Непривычный запах течет по вагону; один торговец, рябой, в берете, до сих пор сидевший к ним спиной, встает и оборачивается.
— Тс-с-с… — делает он губами; садится на место, вытаскивает сигарету, закуривает. Затягивается глубоко и вызывающе смотрит вокруг тусклыми красными глазами.
Священник, что сидит закрыв глаза у окошка, вдруг поднимает голову и смотрит на ребенка. Потом на Марику. Потом на баб. Рука его, дернувшись, осеняет их крестным знамением; пробормотав что-то, священник вытягивает ноги, снова закрывает глаза.
Девчонка у окна не может решить, повернуться ей или нет; потом все же повертывается быстро, круглыми глазами глядит на кормящую женщину, потом на Марику, руку подносит к волосам. Будто только поправить их собиралась. А у самой щеки пылают от любопытства; снова облокачивается она на окно. Вдоль полотна тянется кукурузное поле; девчонка пробует рассмотреть себя в затемненном кукурузой стекле. Не ту себя, которая есть, а ту, какой когда-нибудь будет.
— Вам не душно? Может, окно открыть? — спрашивает у Марики молодой человек из благородных, который сидит на краю скамьи, положив ногу на ногу так, чтобы отглаженные его брюки не коснулись ненароком торговки.
— Нет-нет, спасибо, — тихо отвечает Марика, ища взглядом мужа. Йошка стоит невдалеке, держась одной рукой за багажную решетку, и смотрит куда-то перед собой.
Молодой человек, который служит писарем в одном селе, замолкает, немного обиженный, что не оценили его любезность.
Марика беспокойно посматривает на мужа; хочется ей позвать его: пусть посмотрит, пусть увидит, как много доброты в этих простых сердцах. А еще бы она шепнула ему: хорошо все же жить на свете. Однако не смотрит на нее Йошка, крепко задумался о чем-то.
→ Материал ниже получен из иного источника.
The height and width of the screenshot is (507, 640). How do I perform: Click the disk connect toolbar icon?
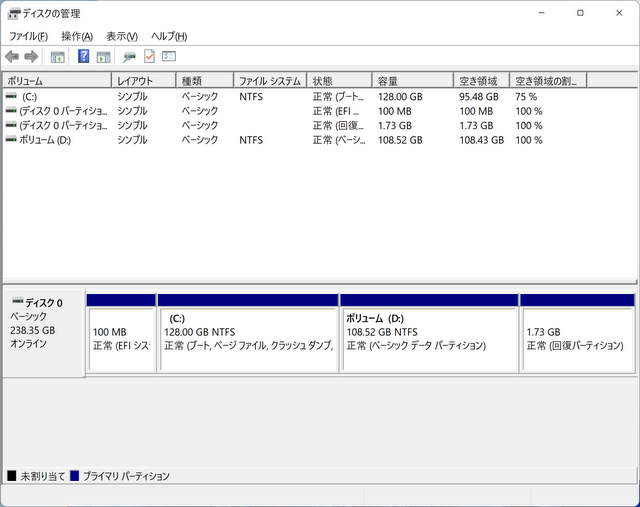tap(130, 57)
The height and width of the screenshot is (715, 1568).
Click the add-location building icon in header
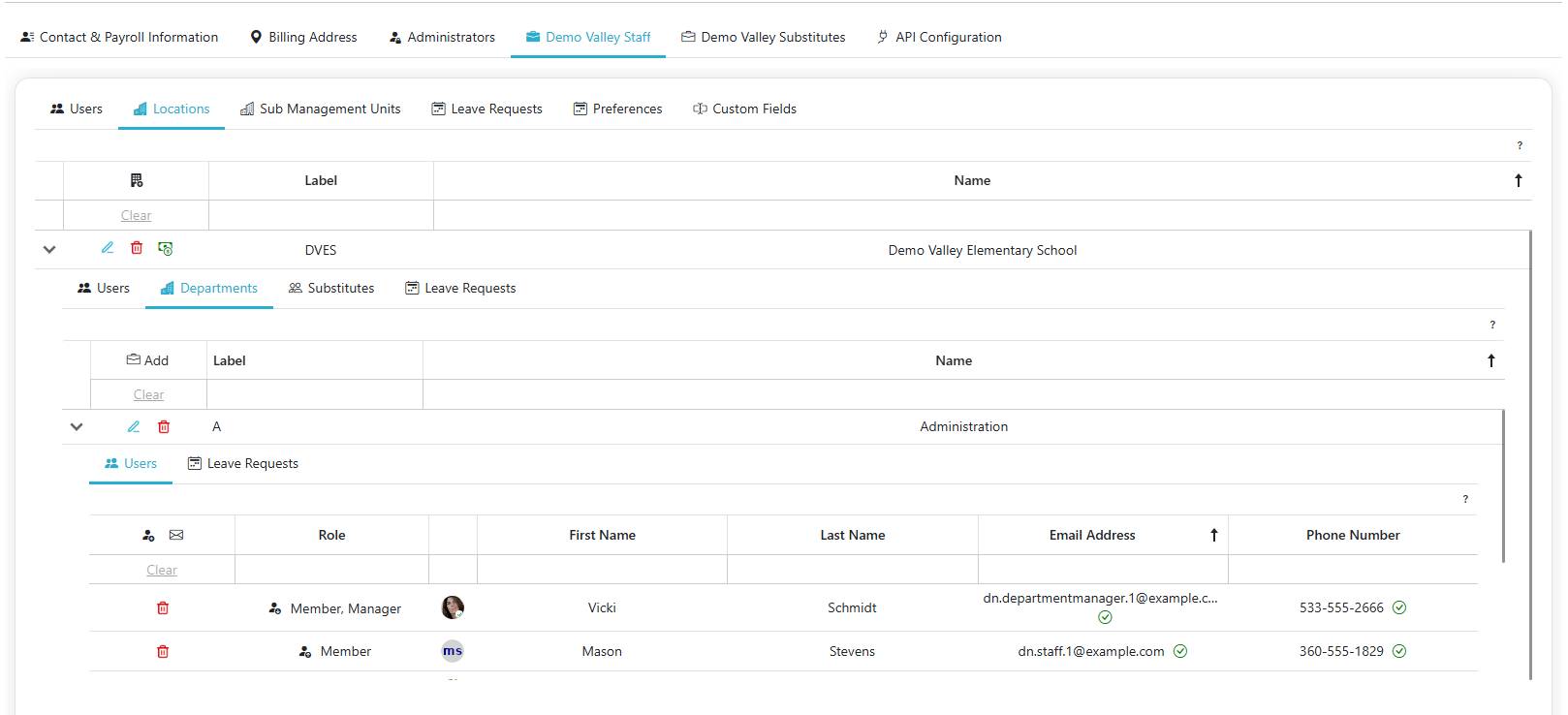click(x=137, y=180)
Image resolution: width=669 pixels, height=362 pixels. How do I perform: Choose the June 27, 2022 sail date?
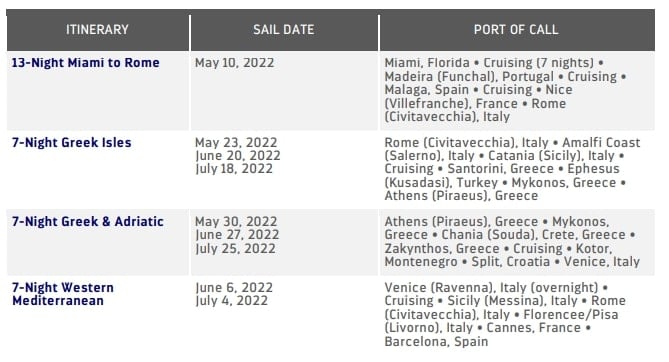pos(237,235)

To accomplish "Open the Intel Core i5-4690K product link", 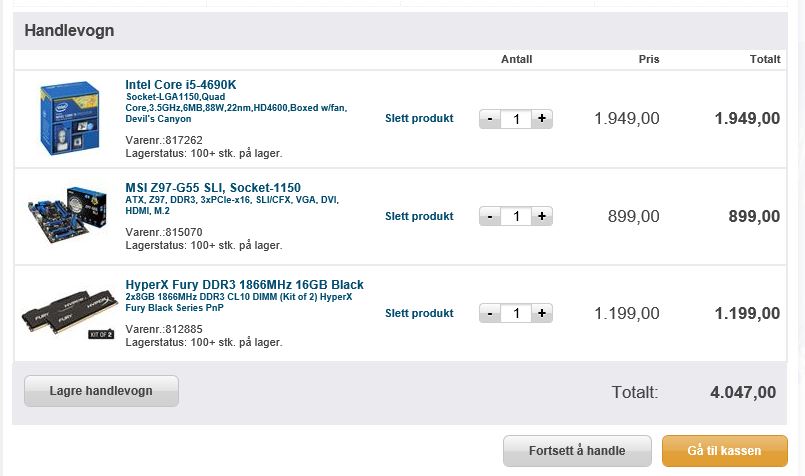I will tap(181, 85).
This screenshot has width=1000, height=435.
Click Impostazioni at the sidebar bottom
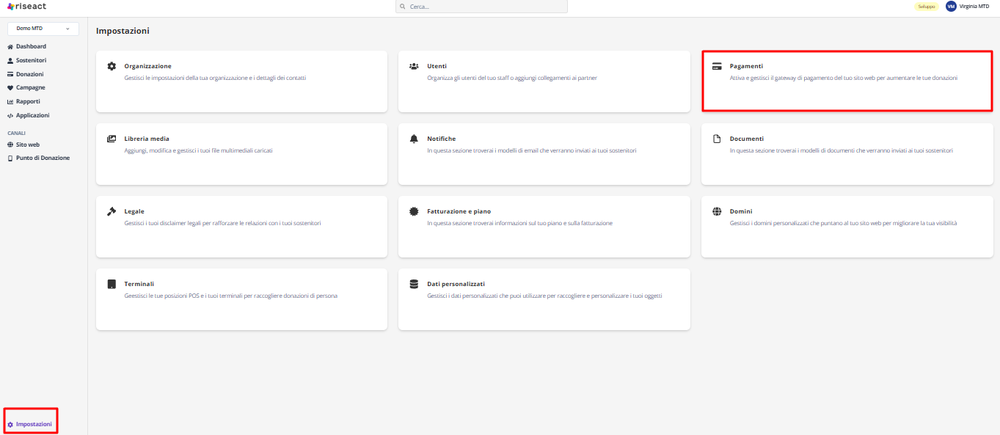(x=33, y=424)
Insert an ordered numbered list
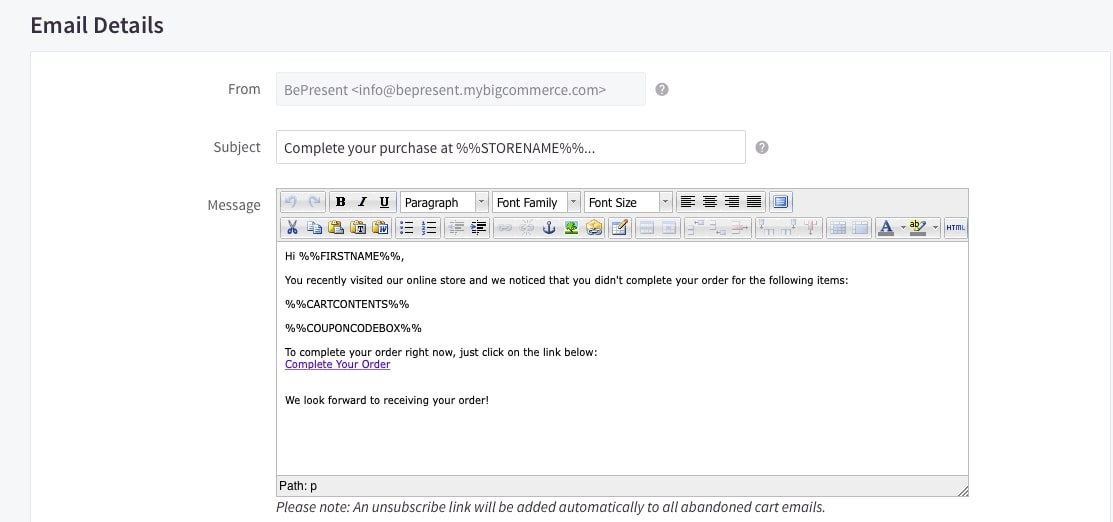1113x522 pixels. tap(429, 228)
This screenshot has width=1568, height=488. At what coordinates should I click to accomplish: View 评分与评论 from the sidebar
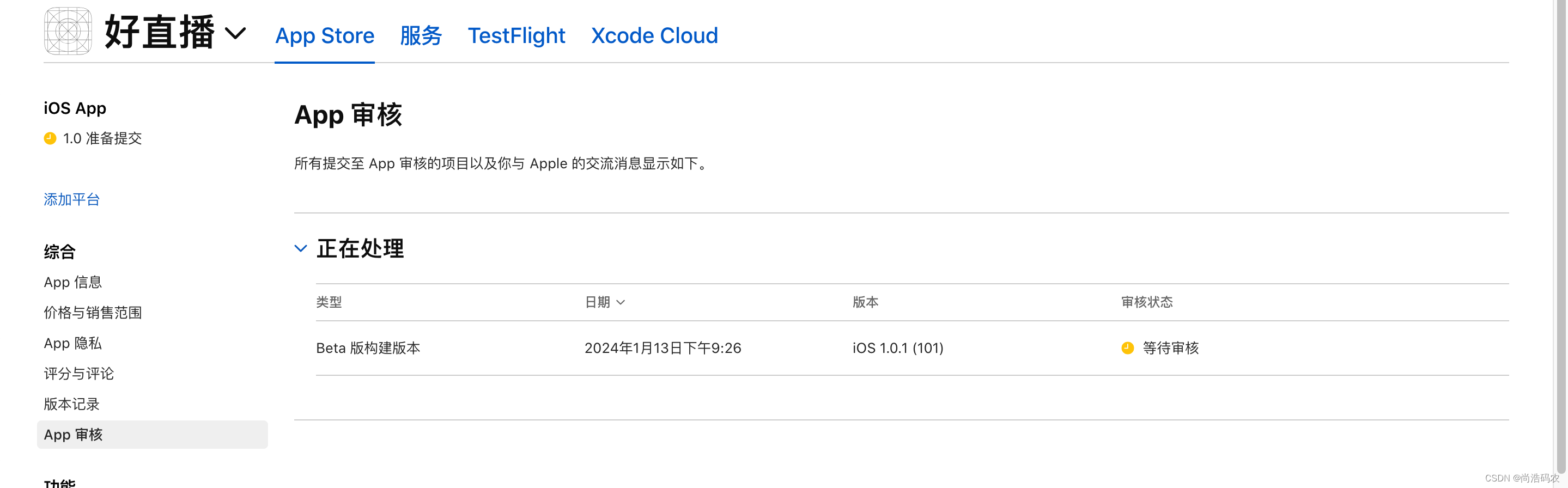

Ференц Тот сидит немного поодаль от них, с другой стороны; раскрыл свою сумку, положил на колени, ест. Теперь на него смотрят люди, дивятся: куда столько еды влезает в этого невзрачного мужичонку. Будто рот у него — просто дырка, а то, что он туда кладет, проваливается в какую-то яму. В нем самом ничего не остается. Еще больше отощал Ферко, как вдова Пашкуй женой его стала.
Ну ничего, поправится потом на щавеле. А то и раньше.
А ест он вкусные вещи.
Например, сало, которое от дыма да от красного перца стало сверху такого цвета, как багровая роза, а внутри оно — светло-желтое. Слабо, видать, прокоптили, и под шкуркой оно немного затхлое. Руки у Ферко черные, как у арапа, зато хлеб белый как снег и рассыпчатый, тоже почти как снег.
Как ни стыдит себя Марика, как ни сердится, а хочется ей такого хлеба.